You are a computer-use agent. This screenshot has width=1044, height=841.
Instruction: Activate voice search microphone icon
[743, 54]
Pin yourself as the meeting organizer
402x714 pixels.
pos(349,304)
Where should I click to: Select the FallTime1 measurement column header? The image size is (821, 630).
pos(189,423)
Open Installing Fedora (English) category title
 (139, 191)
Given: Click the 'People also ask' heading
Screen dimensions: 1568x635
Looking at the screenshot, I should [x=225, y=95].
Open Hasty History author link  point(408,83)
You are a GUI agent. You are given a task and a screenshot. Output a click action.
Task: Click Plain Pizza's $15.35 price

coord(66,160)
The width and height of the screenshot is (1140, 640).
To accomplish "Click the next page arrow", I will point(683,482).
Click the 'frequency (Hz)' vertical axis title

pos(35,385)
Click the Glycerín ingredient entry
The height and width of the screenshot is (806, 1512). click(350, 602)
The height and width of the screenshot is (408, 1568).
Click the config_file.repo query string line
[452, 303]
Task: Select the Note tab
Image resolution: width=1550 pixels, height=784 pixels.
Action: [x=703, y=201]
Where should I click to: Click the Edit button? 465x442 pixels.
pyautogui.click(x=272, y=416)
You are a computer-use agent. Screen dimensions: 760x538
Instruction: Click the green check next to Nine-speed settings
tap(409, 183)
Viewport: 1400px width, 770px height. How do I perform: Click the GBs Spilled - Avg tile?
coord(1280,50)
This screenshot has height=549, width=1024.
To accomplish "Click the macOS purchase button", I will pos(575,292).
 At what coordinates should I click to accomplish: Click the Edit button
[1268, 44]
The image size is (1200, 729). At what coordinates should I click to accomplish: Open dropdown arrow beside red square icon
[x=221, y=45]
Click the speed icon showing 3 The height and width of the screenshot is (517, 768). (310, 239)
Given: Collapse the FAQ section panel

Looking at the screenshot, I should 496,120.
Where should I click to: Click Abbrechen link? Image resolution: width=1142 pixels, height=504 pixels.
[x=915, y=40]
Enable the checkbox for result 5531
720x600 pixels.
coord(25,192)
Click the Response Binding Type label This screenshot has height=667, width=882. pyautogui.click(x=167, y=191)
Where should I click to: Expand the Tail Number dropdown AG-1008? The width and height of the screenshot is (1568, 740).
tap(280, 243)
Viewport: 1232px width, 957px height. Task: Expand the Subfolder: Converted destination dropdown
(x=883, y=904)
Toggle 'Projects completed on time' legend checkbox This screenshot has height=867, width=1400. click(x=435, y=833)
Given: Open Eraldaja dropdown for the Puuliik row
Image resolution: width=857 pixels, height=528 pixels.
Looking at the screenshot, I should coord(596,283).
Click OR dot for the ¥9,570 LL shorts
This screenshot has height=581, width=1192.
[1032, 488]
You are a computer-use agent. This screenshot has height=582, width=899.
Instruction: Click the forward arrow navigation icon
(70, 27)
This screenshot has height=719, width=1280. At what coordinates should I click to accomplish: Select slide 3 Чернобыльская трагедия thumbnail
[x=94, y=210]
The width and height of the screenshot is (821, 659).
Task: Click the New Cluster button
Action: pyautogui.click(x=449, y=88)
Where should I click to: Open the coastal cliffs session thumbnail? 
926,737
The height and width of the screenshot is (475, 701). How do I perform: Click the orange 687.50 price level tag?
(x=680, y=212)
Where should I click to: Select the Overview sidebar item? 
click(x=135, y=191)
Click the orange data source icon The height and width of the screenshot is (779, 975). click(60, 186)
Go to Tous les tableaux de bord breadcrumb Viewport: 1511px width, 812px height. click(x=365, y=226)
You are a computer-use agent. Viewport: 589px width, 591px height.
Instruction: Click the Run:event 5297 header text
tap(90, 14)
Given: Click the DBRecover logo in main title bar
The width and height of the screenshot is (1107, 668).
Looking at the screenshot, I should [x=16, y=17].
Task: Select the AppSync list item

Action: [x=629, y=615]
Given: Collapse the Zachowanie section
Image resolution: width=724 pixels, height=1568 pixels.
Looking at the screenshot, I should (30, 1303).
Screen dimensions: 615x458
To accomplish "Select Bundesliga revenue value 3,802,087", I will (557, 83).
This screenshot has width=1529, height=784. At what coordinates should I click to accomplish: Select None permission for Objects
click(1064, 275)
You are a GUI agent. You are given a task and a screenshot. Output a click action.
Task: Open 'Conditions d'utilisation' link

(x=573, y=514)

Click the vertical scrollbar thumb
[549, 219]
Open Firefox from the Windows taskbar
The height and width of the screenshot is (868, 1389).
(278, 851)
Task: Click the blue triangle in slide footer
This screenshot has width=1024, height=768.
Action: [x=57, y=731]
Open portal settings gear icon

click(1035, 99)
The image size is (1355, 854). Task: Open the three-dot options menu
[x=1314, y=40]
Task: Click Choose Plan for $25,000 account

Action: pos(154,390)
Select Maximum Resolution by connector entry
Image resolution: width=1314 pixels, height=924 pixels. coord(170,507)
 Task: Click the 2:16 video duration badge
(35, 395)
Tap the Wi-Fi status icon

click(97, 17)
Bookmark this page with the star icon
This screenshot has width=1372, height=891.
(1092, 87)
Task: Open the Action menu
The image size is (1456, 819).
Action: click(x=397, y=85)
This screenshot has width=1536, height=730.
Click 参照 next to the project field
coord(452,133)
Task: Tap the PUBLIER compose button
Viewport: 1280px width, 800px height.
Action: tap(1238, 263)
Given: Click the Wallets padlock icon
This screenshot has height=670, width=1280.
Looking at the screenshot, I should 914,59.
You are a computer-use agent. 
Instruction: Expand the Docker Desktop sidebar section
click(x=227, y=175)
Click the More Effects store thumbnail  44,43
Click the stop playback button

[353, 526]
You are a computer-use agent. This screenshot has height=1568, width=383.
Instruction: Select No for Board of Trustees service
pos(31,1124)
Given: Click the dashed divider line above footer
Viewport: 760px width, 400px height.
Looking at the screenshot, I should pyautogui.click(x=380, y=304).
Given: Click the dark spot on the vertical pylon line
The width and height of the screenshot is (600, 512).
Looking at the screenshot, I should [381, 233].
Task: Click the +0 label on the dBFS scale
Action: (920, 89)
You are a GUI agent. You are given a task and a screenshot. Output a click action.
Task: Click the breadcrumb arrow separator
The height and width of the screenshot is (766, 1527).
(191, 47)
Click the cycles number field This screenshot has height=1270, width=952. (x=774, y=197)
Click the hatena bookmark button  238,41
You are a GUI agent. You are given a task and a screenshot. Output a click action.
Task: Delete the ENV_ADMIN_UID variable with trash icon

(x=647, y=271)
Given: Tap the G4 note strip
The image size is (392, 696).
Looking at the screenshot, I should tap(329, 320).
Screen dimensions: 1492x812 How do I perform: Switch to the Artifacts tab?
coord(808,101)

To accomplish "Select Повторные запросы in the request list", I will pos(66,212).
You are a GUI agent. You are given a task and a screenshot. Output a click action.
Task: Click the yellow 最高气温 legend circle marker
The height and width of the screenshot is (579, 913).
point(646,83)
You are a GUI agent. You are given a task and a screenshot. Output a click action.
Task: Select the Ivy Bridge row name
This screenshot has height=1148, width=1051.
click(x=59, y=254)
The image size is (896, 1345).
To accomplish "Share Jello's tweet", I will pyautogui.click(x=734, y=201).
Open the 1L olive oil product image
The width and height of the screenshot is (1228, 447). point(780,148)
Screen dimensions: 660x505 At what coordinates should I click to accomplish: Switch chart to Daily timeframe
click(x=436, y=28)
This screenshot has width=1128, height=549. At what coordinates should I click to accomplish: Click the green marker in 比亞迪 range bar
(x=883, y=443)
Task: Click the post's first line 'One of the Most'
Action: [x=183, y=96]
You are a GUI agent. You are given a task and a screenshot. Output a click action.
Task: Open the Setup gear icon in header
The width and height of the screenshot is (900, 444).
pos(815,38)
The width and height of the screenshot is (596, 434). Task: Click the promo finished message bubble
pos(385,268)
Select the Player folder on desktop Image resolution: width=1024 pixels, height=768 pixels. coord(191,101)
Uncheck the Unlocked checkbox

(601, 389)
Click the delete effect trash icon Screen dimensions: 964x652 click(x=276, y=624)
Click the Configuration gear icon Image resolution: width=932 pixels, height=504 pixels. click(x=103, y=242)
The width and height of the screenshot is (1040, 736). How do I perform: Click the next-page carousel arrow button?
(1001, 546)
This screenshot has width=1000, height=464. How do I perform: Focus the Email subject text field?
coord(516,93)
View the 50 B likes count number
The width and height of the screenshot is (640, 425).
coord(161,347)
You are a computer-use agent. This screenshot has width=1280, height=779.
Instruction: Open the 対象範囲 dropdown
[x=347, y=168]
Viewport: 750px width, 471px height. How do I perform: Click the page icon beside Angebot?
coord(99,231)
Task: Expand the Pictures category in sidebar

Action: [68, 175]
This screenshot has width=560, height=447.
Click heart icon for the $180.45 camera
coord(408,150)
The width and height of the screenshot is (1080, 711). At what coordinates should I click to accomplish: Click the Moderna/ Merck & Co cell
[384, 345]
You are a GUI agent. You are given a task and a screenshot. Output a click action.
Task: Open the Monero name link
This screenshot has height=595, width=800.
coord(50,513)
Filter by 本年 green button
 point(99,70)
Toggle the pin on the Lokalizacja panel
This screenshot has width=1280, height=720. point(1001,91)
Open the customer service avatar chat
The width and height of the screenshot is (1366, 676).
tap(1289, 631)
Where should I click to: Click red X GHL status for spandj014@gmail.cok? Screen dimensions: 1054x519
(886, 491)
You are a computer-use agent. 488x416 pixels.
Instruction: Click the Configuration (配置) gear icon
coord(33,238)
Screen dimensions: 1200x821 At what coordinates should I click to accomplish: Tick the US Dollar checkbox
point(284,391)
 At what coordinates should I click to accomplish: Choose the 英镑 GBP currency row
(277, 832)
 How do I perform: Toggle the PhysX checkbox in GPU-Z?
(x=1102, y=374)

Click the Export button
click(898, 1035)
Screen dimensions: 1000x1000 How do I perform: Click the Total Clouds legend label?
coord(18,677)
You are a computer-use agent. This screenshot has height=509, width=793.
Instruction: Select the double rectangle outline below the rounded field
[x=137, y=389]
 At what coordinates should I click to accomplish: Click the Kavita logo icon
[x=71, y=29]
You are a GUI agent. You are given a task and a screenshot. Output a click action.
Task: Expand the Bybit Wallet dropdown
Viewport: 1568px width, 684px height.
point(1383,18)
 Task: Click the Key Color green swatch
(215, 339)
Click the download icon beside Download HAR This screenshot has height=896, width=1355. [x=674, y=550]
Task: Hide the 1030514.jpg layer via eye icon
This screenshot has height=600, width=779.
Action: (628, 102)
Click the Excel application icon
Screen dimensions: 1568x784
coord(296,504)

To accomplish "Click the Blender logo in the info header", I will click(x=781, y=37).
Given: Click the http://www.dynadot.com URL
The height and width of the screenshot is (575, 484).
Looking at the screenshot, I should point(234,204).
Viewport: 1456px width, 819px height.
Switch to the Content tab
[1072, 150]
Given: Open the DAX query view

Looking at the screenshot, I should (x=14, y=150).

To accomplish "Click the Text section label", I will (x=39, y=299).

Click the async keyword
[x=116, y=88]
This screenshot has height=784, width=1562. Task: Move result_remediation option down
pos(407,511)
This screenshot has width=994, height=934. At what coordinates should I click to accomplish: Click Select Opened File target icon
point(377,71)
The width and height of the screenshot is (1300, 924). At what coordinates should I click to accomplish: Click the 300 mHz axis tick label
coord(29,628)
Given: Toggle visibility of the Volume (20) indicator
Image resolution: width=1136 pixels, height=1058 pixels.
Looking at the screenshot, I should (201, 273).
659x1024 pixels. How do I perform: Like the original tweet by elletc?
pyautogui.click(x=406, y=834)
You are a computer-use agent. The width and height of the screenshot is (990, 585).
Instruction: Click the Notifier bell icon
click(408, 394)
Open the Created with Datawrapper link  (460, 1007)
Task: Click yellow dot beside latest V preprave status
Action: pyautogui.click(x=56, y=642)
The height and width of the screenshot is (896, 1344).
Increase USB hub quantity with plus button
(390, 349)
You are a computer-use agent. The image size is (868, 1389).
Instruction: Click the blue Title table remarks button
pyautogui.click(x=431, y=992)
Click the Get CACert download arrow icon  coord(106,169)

_What you have to do:_
Out of the material above, select every line that holds the string "download".

_Task response:_
Click the download icon beside Download HAR This screenshot has height=896, width=1355. [x=674, y=550]
Click the Get CACert download arrow icon  coord(106,169)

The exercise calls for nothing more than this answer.